KaniyamFoundation / ProjectIdeas

A Place to write down the project ideas and to plan them
40 stars 3 forks source link

Write Stemmer for Tamil in python #236

Open tshrinivasan opened 3 days ago

tshrinivasan commented 3 days ago

We need a tool to find the root words of any given tamil word.

for example - > கம்பரிடம் -> கம்பர், சென்னையில் > சென்னை, மரத்தின் -> மரம்

For that, we need the tamil rules for சேர்த்து எழுதுக, பிரித்து எழுதுக.

@rdamodharan has written a algorithm for tamil for snowball stemmer. Open-Tamil python library has a python implementation.

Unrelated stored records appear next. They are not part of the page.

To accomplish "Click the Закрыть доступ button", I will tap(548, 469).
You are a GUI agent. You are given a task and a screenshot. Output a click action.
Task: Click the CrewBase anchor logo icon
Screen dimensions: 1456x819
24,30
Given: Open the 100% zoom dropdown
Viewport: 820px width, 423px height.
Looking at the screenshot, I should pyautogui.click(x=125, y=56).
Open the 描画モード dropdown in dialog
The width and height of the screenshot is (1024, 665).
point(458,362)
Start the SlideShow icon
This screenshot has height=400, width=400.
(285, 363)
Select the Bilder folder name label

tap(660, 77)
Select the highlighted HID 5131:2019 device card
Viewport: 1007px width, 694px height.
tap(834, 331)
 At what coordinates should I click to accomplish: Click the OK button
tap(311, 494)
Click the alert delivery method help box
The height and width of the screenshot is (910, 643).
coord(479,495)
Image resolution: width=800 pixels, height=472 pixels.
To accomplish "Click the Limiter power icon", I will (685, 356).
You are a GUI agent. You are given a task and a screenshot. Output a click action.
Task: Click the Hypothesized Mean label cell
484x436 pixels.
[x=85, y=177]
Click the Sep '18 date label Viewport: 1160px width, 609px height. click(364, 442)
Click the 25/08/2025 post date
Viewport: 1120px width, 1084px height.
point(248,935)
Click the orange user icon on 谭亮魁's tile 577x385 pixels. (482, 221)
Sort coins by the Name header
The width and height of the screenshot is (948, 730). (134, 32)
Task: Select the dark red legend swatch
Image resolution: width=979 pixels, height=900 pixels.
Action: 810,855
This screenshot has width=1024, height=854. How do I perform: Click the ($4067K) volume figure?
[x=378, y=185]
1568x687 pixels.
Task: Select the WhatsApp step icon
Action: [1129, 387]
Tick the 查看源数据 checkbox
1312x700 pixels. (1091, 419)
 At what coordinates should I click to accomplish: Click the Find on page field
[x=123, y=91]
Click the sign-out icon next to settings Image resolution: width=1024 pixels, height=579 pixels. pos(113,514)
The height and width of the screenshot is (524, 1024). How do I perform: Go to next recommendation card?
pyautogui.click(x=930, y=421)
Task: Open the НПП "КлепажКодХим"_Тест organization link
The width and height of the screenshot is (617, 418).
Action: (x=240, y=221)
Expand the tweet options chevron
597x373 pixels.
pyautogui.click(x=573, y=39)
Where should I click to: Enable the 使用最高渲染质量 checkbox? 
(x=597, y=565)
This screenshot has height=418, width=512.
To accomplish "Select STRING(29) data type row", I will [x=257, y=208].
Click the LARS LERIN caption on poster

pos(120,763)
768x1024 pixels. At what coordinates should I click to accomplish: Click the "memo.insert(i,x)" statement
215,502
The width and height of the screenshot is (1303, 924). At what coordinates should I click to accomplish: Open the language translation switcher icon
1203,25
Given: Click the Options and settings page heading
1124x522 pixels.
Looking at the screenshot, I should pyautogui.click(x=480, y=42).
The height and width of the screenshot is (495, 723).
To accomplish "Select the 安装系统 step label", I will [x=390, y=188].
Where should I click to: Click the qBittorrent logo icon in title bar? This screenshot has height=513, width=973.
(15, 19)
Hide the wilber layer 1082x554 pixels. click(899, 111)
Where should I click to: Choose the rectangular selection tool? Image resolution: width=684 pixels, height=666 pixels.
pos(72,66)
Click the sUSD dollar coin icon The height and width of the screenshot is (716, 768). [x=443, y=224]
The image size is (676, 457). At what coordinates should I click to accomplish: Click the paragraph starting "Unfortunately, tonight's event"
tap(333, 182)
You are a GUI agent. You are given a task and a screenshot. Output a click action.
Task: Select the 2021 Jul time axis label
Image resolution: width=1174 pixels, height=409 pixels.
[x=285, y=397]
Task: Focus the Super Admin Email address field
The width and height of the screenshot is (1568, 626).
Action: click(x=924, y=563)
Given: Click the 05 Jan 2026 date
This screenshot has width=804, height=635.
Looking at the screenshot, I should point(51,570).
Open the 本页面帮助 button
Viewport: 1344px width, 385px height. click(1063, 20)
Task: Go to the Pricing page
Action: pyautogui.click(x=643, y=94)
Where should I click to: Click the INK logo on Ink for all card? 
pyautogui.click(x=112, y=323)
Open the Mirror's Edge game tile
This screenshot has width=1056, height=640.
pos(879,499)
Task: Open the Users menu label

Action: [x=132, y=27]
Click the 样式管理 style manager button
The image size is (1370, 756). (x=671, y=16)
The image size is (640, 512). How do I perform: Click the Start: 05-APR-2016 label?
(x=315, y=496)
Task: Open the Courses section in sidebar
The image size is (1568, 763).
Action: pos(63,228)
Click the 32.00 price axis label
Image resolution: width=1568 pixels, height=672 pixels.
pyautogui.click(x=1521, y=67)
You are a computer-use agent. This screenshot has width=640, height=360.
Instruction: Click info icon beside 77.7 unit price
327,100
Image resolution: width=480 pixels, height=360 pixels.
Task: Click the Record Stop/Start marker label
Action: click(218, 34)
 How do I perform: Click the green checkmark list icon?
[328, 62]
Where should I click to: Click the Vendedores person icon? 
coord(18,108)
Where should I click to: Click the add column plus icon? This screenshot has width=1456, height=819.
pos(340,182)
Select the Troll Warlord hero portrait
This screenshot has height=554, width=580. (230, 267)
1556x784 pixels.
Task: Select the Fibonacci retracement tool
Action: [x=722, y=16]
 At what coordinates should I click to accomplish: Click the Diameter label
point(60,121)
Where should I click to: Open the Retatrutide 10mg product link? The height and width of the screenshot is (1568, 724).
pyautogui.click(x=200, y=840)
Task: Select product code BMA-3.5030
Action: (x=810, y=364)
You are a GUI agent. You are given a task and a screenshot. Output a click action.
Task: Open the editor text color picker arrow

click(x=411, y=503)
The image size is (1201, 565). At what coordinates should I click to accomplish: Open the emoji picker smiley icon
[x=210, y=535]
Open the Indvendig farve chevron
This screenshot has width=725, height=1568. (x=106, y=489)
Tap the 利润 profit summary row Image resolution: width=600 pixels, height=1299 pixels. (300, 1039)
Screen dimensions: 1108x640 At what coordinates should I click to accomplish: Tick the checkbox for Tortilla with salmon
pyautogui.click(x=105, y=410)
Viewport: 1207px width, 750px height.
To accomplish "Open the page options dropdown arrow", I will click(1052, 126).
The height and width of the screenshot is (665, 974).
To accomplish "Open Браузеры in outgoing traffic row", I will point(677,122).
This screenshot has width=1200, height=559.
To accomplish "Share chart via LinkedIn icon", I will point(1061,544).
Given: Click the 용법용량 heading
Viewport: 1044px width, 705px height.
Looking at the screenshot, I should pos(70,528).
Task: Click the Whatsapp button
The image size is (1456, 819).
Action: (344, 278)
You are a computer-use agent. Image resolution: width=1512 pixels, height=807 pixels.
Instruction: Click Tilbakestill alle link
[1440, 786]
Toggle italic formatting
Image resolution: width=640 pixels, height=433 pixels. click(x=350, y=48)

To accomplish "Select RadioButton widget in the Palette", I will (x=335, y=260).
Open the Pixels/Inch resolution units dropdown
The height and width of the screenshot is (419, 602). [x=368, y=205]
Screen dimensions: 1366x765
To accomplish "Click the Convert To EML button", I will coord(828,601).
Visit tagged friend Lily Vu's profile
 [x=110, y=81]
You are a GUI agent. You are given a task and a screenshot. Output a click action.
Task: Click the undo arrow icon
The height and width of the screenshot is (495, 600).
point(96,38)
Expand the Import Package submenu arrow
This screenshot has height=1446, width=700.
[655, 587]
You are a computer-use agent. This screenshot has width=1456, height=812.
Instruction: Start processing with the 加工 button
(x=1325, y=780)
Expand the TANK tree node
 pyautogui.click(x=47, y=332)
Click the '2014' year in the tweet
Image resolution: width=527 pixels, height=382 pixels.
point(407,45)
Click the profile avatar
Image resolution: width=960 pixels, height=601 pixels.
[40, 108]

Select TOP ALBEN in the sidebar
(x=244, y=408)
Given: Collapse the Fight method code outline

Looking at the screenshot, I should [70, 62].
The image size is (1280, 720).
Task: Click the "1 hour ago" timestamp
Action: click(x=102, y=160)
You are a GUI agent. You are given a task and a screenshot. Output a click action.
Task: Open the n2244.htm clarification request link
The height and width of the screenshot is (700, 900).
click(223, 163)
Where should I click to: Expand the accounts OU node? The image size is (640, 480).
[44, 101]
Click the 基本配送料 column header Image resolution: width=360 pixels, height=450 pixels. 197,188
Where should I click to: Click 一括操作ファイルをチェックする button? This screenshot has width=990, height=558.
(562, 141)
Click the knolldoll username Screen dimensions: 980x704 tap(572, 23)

But, it is not a perfect one. check a online demo here. https://mazko.github.io/jssnowball/

Check the algorithm for tamil in c here. https://github.com/snowballstem/snowball/blob/master/algorithms/tamil.sbl

https://github.com/rdamodharan/tamil-stemmer/blob/master/docs/stemmer.png

https://github.com/rdamodharan/tamil-stemmer/

https://mazko.github.io/jssnowball/

What we have to do?

  1. rewrite the stemming algorithm in python for easy understanding
  2. well document it
  3. add more rules
  4. use the nouns from all_tamil_nouns repo as a base. not to stem them further.
  5. once the python version is complete, port the same to snowball, so that it can reach more languages.
tshrinivasan commented 3 days ago

The current tamil stemmer online demo is here- https://tamilpesu.us/en/stemmer/

it is based on https://github.com/rdamodharan/tamil-stemmer/